Таким образом, и драматургия театра кукол, и сам этот театр, и его актеры-куклы были для реформатора сцены образцом, первоосновой и перспективой Театра.
Движение деятелей русского искусства того времени «в сторону куклы», их стремление понять это явление и выразить через куклу ощущение приближающейся катастрофы было повсеместным. Вот что писал А. Белый о постановке Вс. Мейерхольдом «Балаганчика» А. Блока: «Действующие лица разве не напоминают здесь марионеток? Действующие лица производят только типичные жесты: если это Пьеро, он однообразно вздыхает, однообразно взмахивает руками под аккомпанемент изящно-глупой и грустной, грустной музыки Кузмина: раз, два – бум, бум. “Трах” – проваливается в окно, разрывает небосвод. “Бум” – разбегаются маски […]. Появление картонных исполнителей не унижает высоту символических драм в пределах технической стилизации. Куклы безобидны, безотносительны к замыслу автора: люди же внесут непременно превратное отношение […] Марионеточный характер субстанции блоковского символизма в «Балаганчике» – вот что страшно: страшно нам за высокоодаренного поэта, непроизвольно допустившего в трагедии кощунство. Думаю, что кощунство это не символическое, а, так сказать, техническое. Вот как оно могло получиться. Куклы только подчеркивают невоплотимость драматического символизма в пределах сцены. Куклы – громоотвод кощунства. И коренное противоречие между необходимостью мистерии и невозможностью ее в укладе всей современной жизни поэт пытался разрешить, внеся технические приемы марионеточного действа в самую область символов, вместо того, чтобы оставить в стороне заботу о методе воплощения символической драмы. Получился механический символизм, а это – уже кощунство. Ведь смысл в трагедии – в очищении и просветлении. Но этой попыткой вогнать мистерию в пределы сцены, сделать тайное явным А. Блок толкнул театр технической стилизации на единственно правильный путь, но толкнул бессознательно. Остается осознать толчок и убрать актеров со сцены в «Балаганчике», заменить их марионетками, попытаться распространить этот метод по возможности на все […] символические драмы» [234] .

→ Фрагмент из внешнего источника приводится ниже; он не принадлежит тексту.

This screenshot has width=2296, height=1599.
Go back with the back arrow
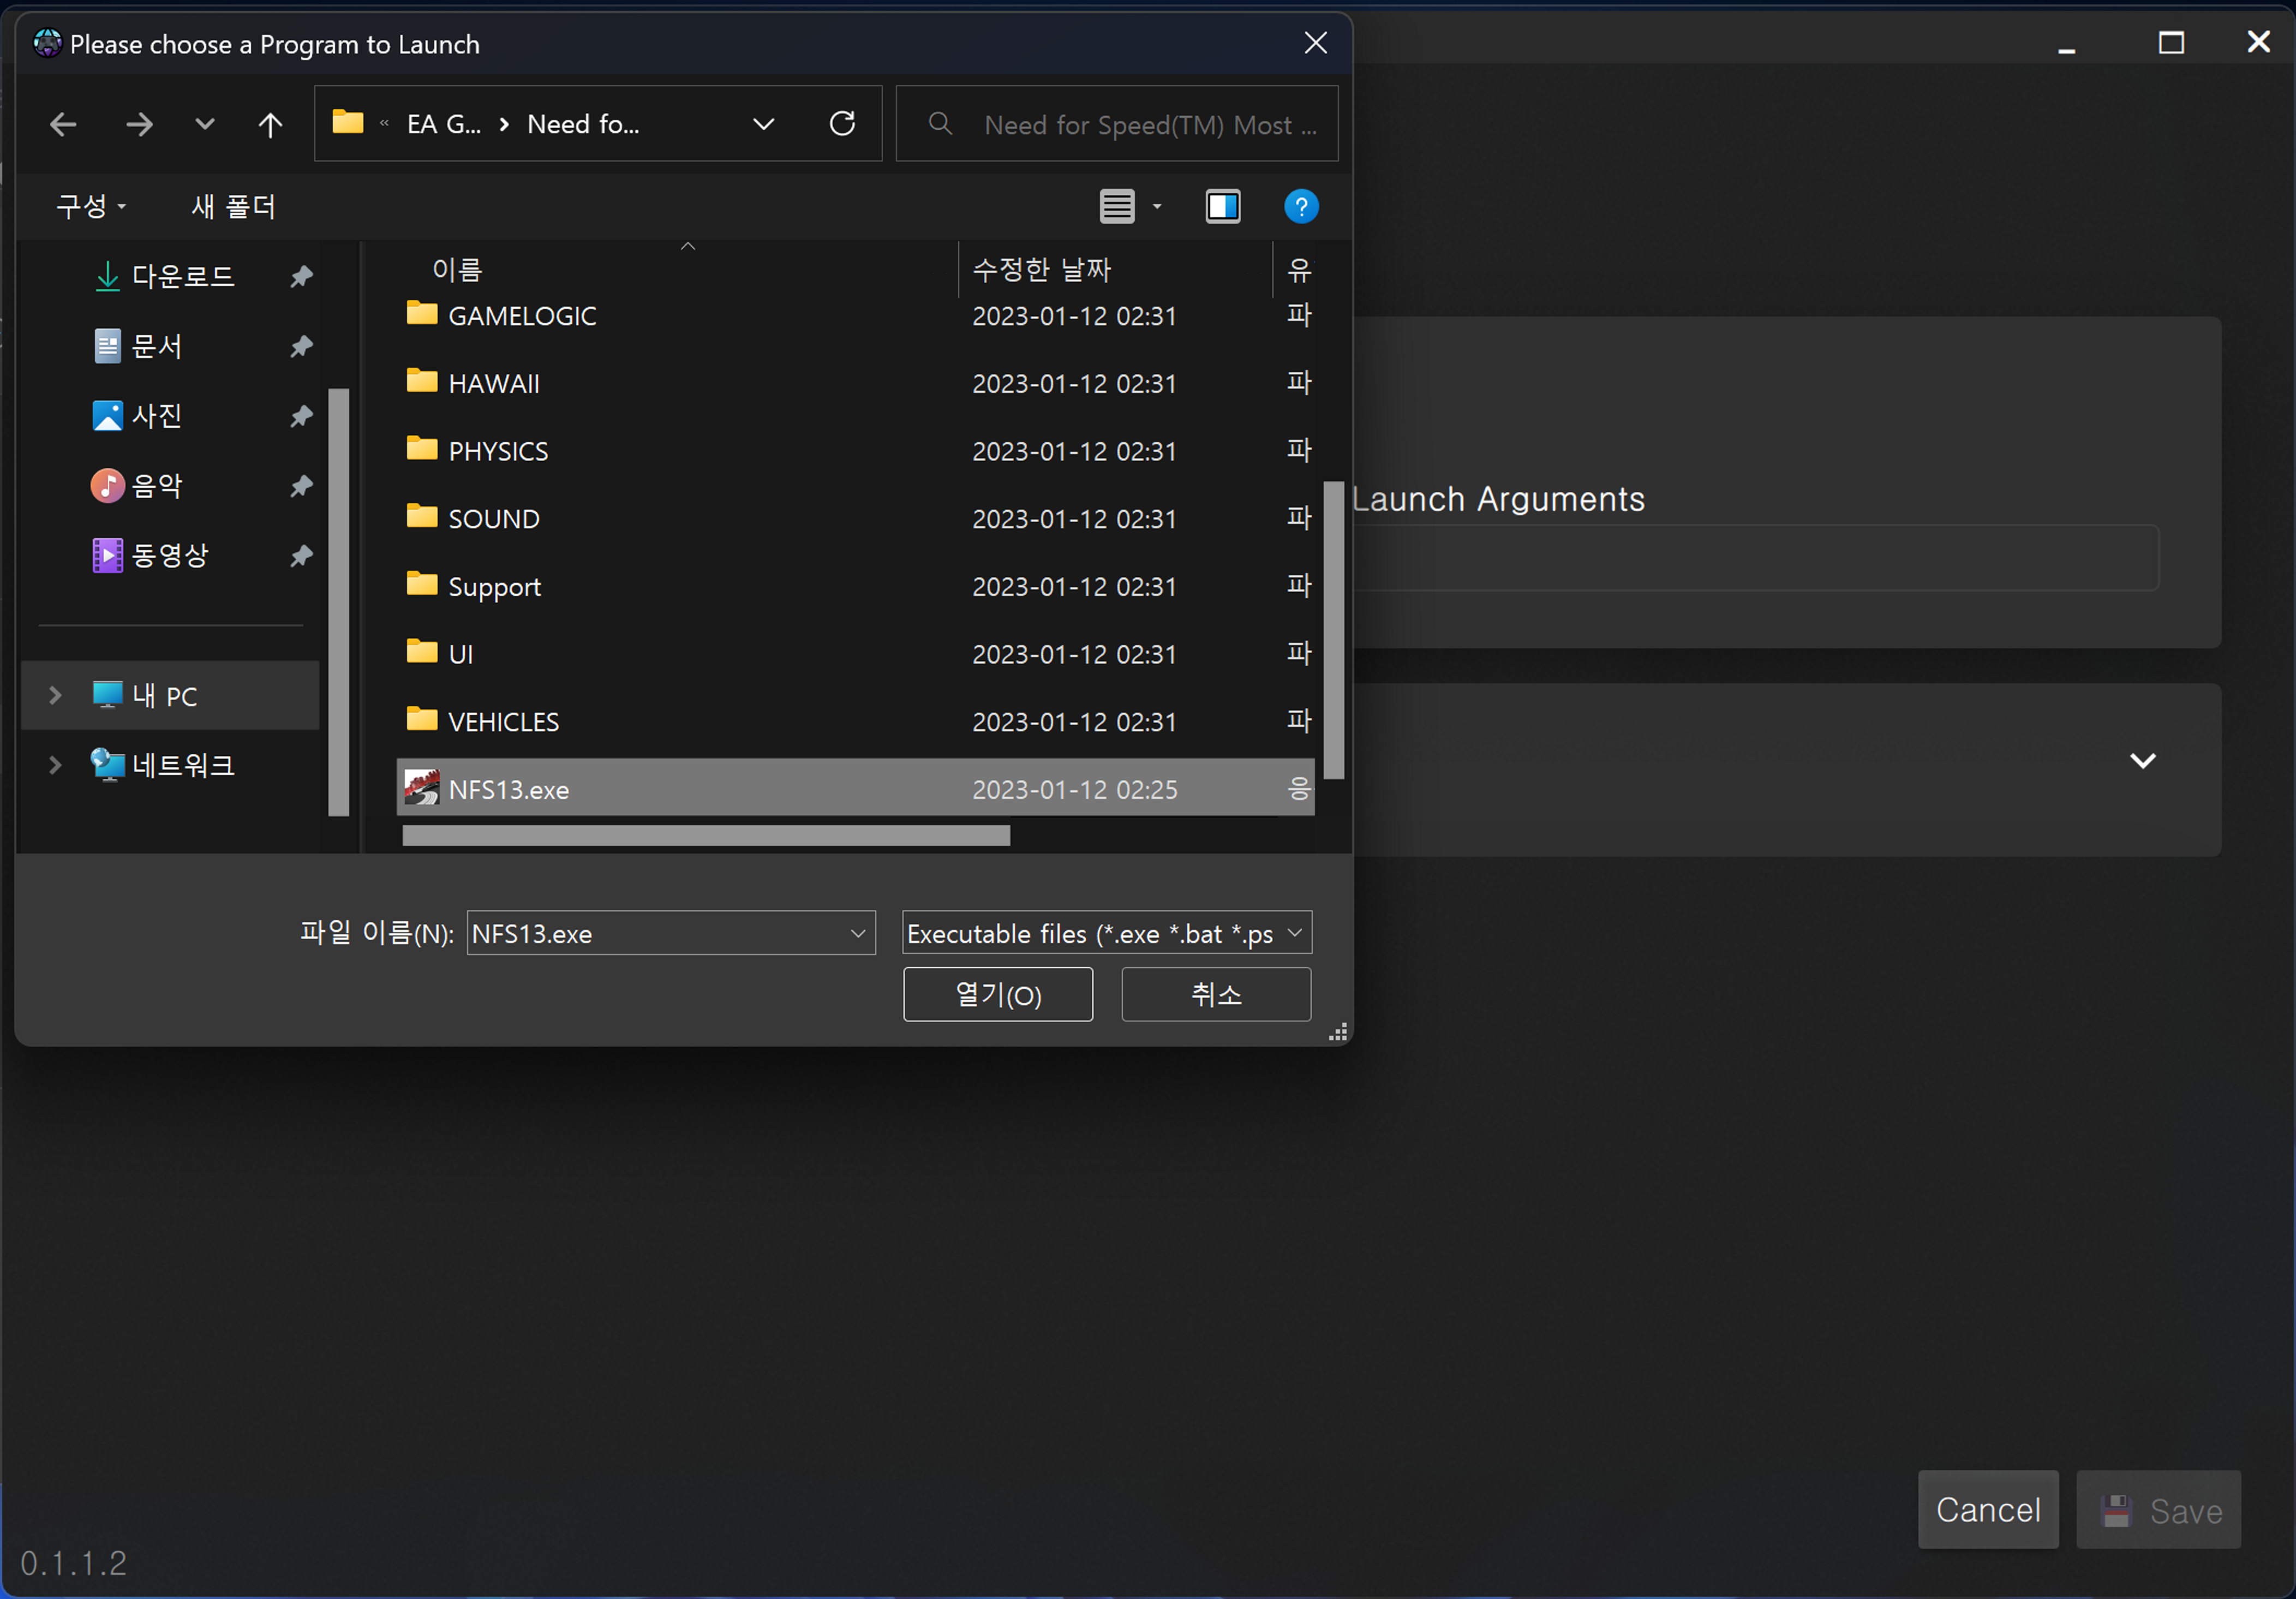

Деятели искусства Серебряного века, осваивая народные, фольклорные традиции, использовали их ценнейшие элементы. Особенно активно ими осваивались традиции русского балагана. Освоение куклой иного драматургического пространства привело к идее создания профессионального театра кукол как места, где может воплотиться новая профессиональная драматургия.
Появились поэты, писатели, художники, режиссеры, художественные, литературные кружки, изучающие возможности кукольного театра, ставящие перед собой задачу создания некой особой кукольной пьесы для особого кукольного спектакля.
Примеров тому множество – от замыслов Андрея Белого до набросков пьесы для марионеток Е. Б. Вахтангова (1883–1922) – сценария кукольной пантомимы с участием Пьеро, Арлекина и Коломбины, написанного выдающимся русским режиссером в 1915 г. в традициях итальянской комедии масок [235] .
Любопытно, что похожий сюжет несколькими годами позже стал основой для создания испанским драматургом Хасинто Бенавенте-и-Мартинесом (1866–1954) пьесы для театра кукол «Игра интересов», за которую автору была присуждена Нобелевская премия (1922). В предисловии к пьесе автор писал, что «это просто кукольная комедия, с беспорядочным содержанием, в которой нет ничего «настоящего» […]. В этой комедии происходит то, чего никогда не может случиться, и ее действующие лица вовсе не похожи на настоящих мужчин и женщин, это не больше, как куклы или манекены из картона и тряпок, на толстых нитках, видимых на близком расстоянии даже и при слабом освещении. Это все те же причудливые маски, которыми орудовала старинная итальянская комедия, только не такие веселые, потому что с того времени им пришлось много размышлять…» [236]
Среди действующих лиц – традиционные герои комедии импровизации: Леандр, Доктор из Болоньи, Коломбина, Арлекин, Капитан, Панталоне. Но здесь мы найдем и Полишинеля с женой, и героев традиционных испанских комедий – донью Сирену, представителей власти… Сюжет пьесы (нашлось место и интриге, и актерской импровизации, и кукольному трюку) позволяет создать полное жизни, яркое, солнечное представление, наполненное поэзией и смехом. В конце пьесы, когда все сюжетные нити, наконец, развязаны, а влюбленные, как это и положено, соединены, с неожиданным монологом обращается к публике дочь Полишинеля:
«КРИСПИН. А разве в любви нет интереса? Я всегда отдавал должное идеалам и считался с ними. Но теперь – пора окончить этот фарс.